PromHouse is a long-term remote storage with built-in clustering and downsampling for 2.x on top of
ClickHouse. Or, rather, it will be someday.
Feel free to like, share, retweet, star and watch it, but do not use it in production yet.
CREATE TABLE time_series (
date Date CODEC(Delta),
fingerprint UInt64,
labels String
)
ENGINE = ReplacingMergeTree
PARTITION BY date
ORDER BY fingerprint;
CREATE TABLE samples (
fingerprint UInt64,
timestamp_ms Int64 CODEC(Delta),
value Float64 CODEC(Delta)
)
ENGINE = MergeTree
PARTITION BY toDate(timestamp_ms / 1000)
ORDER BY (fingerprint, timestamp_ms);
SELECT * FROM time_series WHERE fingerprint = 7975981685167825999;
┌───────date─┬─────────fingerprint─┬─labels─────────────────────────────────────────────────────────────────────────────────┐
│ 2017-12-31 │ 7975981685167825999 │ {"__name__":"up","instance":"promhouse_clickhouse_exporter_1:9116","job":"clickhouse"} │
└────────────┴─────────────────────┴────────────────────────────────────────────────────────────────────────────────────────┘
SELECT * FROM samples WHERE fingerprint = 7975981685167825999 LIMIT 3;
┌─────────fingerprint─┬──timestamp_ms─┬─value─┐
│ 7975981685167825999 │ 1514730532900 │ 0 │
│ 7975981685167825999 │ 1514730533901 │ 1 │
│ 7975981685167825999 │ 1514730534901 │ 1 │
└─────────────────────┴───────────────┴───────┘
Time series in Prometheus are identified by label name/value pairs, including __name__
label, which stores metric
name. Hash of those pairs is called a fingerprint. PromHouse uses the same hash algorithm as Prometheus to simplify data
migration. During the operation, all fingerprints and label name/value pairs a kept in memory for fast access. The new
time series are written to ClickHouse for persistence. They are also periodically read from it for discovering new time
series written by other ClickHouse instances. ReplacingMergeTree
ensures there are no duplicates if several ClickHouses
wrote the same time series at the same time.

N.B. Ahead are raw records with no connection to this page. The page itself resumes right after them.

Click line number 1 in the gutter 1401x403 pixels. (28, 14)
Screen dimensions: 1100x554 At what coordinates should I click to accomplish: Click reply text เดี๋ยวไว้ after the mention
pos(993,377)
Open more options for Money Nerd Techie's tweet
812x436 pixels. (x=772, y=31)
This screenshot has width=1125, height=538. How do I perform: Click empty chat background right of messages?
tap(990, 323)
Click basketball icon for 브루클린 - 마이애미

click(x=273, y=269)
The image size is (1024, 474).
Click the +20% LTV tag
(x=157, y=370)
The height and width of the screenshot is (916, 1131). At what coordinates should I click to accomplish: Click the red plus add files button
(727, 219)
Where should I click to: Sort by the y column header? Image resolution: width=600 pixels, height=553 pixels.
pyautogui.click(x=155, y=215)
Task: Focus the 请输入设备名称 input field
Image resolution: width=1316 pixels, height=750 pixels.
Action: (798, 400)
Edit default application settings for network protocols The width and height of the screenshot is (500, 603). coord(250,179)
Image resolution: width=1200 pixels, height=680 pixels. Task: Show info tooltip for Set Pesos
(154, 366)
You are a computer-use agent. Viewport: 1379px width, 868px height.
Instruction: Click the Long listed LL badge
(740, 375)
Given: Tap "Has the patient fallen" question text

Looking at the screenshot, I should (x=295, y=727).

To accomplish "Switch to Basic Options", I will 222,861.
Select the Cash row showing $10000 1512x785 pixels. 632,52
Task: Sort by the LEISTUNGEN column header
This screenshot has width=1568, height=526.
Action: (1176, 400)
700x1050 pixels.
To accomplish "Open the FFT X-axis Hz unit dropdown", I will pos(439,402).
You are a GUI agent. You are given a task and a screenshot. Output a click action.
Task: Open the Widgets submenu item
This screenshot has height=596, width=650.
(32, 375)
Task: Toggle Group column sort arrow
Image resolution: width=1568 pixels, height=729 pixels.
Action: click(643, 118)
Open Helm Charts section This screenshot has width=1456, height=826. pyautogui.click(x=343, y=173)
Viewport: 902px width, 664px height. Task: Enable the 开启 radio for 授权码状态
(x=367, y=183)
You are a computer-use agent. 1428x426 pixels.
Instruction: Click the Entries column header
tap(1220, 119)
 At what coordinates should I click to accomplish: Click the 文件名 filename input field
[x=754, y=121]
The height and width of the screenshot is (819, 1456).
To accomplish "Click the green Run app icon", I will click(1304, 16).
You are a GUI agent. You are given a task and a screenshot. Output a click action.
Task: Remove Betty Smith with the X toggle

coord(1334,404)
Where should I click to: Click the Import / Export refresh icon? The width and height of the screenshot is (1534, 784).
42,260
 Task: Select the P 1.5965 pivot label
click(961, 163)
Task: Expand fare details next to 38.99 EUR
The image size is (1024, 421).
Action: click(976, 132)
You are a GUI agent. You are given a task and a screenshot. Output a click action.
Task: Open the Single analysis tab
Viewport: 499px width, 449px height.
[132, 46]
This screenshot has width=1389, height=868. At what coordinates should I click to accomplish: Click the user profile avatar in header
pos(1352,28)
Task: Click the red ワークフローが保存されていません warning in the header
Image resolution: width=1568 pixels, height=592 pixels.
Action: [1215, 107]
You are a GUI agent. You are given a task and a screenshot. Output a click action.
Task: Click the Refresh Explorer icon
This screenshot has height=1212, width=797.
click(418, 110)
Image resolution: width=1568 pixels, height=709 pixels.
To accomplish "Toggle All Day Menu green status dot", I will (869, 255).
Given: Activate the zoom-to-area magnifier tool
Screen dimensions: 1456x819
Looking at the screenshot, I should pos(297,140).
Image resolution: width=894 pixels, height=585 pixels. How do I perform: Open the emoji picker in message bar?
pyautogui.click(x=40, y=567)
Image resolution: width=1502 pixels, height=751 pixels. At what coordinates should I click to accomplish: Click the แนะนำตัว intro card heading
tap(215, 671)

PromHouse currently stores 24 bytes per sample: 8 bytes for UInt64 fingerprint, 8 bytes for Int64 timestamp, and 8 bytes for Float64 value. The actual compression rate is about 4.5:1, that's about 24/4.5 = 5.3 bytes per sample. Prometheus local storage compresses 16 bytes (timestamp and value) per sample to 1.37, that's 12:1.
Since ClickHouse v19.3.3 it is possible to use delta and double delta for compression, which should make storage almost as efficient as TSDB's one.
- Downsampling (become possible since ClickHouse v18.12.14)
- Query Hints (become possible since prometheus PR 4122, help wanted issue #24)
The largest jobs and instances by time series count:
SELECT
job,
instance,
COUNT(*) AS value
FROM time_series
GROUP BY
visitParamExtractString(labels, 'job') AS job,
visitParamExtractString(labels, 'instance') AS instance
ORDER BY value DESC LIMIT 10
The largest metrics by time series count (cardinality):
SELECT
name,
COUNT(*) AS value
FROM time_series
GROUP BY
visitParamExtractString(labels, '__name__') AS name
ORDER BY value DESC LIMIT 10
The largest time series by samples count:
SELECT
labels,
value
FROM time_series
ANY INNER JOIN
(
SELECT
fingerprint,
COUNT(*) AS value
FROM samples
GROUP BY fingerprint
ORDER BY value DESC
LIMIT 10
) USING (fingerprint)